* DIRECTIONS FOR THIS TASK: Take the line that contains "ANNEX (133, 1377)" as the start and the last line of the entries as the end, and print both and everything between them exactly, without the pictures.
[[ INFORMATION SUPPLIED, beginning ]]
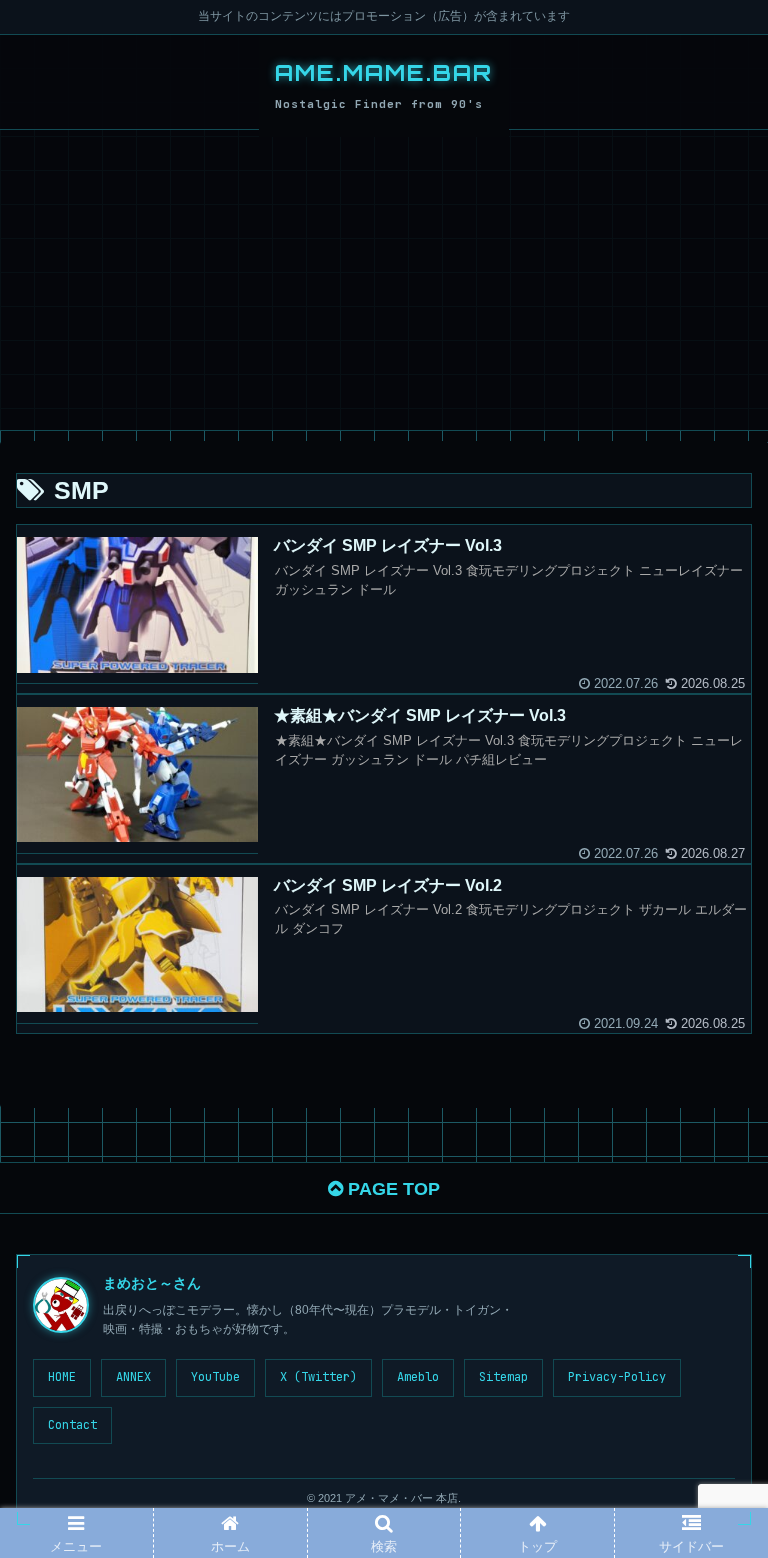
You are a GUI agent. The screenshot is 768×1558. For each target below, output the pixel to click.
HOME (62, 1377)
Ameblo (418, 1377)
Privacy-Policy (617, 1377)
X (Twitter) (318, 1377)
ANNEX (133, 1377)
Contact (72, 1425)
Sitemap (503, 1377)
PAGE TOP (391, 1189)
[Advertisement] (384, 280)
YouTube (215, 1377)
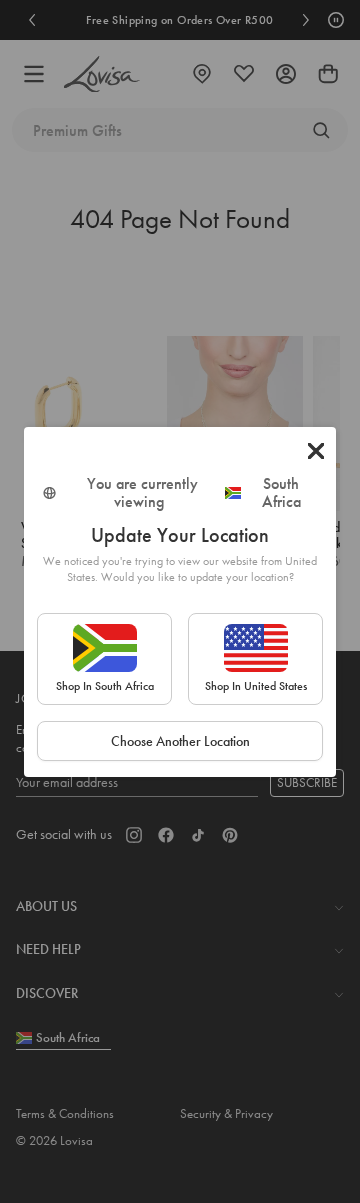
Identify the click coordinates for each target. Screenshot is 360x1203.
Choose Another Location (180, 741)
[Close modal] (316, 451)
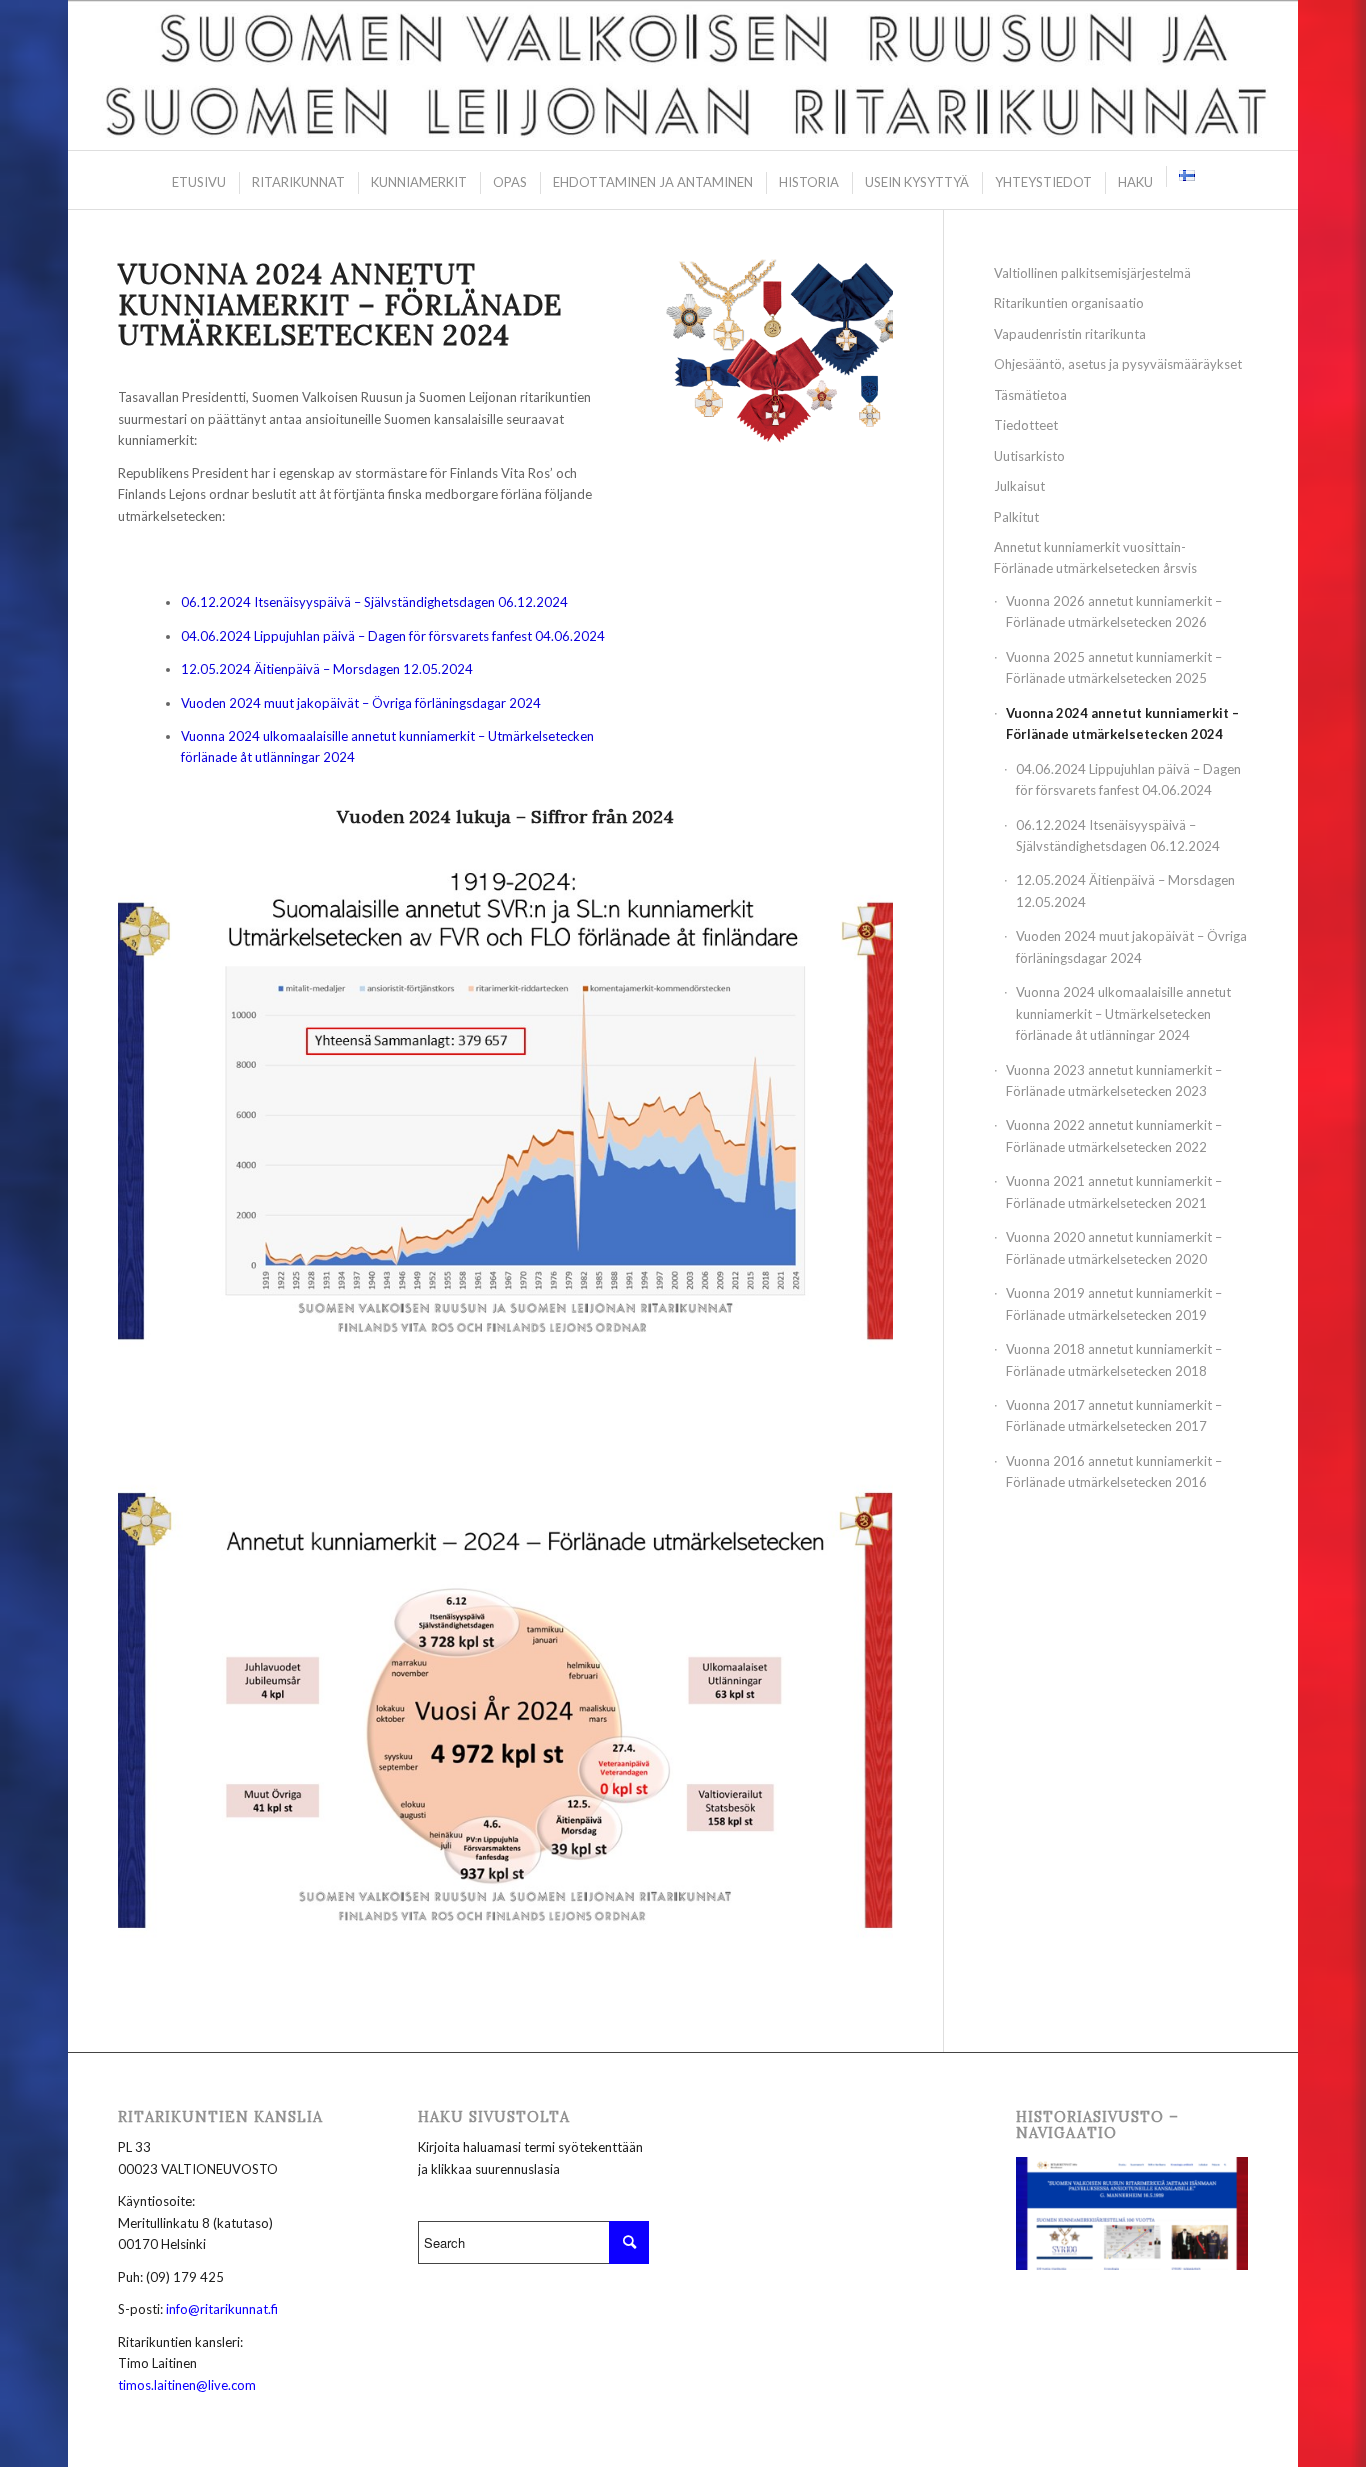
[[ INFORMATION SUPPLIED, end ]]
* SOLVED EXERCISE:
ANNEX (133, 1377)
Contact (72, 1425)
Sitemap (503, 1377)
PAGE TOP (391, 1189)
[Advertisement] (384, 280)
YouTube (215, 1377)
Identify the click coordinates for each target. Screenshot is 360x1203.
Choose Another Location (180, 741)
[Close modal] (316, 451)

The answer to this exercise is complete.